Given data:
## Begin

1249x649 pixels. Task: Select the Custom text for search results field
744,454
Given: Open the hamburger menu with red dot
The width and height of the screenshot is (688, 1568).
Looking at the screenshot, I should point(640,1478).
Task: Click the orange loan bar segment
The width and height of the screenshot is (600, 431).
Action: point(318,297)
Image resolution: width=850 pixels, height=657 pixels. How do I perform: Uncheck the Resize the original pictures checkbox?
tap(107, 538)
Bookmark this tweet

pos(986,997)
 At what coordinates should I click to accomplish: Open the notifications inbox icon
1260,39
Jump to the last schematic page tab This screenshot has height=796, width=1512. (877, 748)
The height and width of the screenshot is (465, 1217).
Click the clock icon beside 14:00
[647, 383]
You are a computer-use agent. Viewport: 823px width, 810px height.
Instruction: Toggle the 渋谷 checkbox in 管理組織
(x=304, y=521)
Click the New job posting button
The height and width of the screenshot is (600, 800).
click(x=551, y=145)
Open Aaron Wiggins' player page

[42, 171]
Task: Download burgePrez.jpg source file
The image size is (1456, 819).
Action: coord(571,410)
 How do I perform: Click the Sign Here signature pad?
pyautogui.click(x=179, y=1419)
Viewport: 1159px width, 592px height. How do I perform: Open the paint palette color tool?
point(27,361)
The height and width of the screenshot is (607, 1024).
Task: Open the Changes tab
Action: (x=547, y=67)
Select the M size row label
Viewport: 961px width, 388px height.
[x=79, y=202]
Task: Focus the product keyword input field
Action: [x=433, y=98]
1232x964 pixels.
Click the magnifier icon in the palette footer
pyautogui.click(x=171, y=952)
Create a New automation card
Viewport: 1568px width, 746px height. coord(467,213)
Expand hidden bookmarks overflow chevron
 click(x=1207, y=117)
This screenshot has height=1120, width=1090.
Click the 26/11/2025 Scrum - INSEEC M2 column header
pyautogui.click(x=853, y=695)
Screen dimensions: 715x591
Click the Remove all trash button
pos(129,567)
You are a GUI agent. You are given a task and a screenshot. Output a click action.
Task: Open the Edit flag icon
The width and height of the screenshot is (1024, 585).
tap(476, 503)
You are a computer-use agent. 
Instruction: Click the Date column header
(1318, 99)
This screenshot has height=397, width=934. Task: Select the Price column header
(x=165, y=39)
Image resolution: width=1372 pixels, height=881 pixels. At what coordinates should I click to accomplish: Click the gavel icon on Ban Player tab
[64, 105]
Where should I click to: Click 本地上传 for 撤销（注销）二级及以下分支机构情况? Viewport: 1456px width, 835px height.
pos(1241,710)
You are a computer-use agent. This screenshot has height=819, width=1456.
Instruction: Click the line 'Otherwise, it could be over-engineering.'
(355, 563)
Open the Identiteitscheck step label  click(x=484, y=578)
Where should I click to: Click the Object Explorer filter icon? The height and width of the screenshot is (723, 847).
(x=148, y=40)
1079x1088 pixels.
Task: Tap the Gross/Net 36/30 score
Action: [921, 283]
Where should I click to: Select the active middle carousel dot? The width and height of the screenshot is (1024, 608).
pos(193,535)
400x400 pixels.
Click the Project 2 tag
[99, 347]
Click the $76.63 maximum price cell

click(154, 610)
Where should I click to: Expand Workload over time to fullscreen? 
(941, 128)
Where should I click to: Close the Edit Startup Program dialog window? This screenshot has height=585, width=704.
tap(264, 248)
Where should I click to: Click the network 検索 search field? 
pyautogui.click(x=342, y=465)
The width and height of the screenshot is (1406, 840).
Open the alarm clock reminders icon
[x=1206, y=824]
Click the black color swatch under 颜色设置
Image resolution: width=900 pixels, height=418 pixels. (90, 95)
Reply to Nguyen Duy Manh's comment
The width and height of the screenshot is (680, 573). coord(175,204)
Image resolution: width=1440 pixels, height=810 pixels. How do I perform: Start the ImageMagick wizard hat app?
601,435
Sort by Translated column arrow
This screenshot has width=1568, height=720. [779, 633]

## End

Objective: Recast the rows from the line with "The height and width of the screenshot is (465, 1217)." to the line with "(x=304, y=521)", both lines included, as a two-column CSV with the headers instruction and location. Give one CSV line per row, with the row's text under instruction and its answer under location; quote each field and change any line breaks inside it to spaces.

Complete output:
instruction,location
"The height and width of the screenshot is (465, 1217). Click the clock icon beside 14:00","[647, 383]"
"You are a computer-use agent. Viewport: 823px width, 810px height. Instruction: Toggle the 渋谷 checkbox in 管理組織","(x=304, y=521)"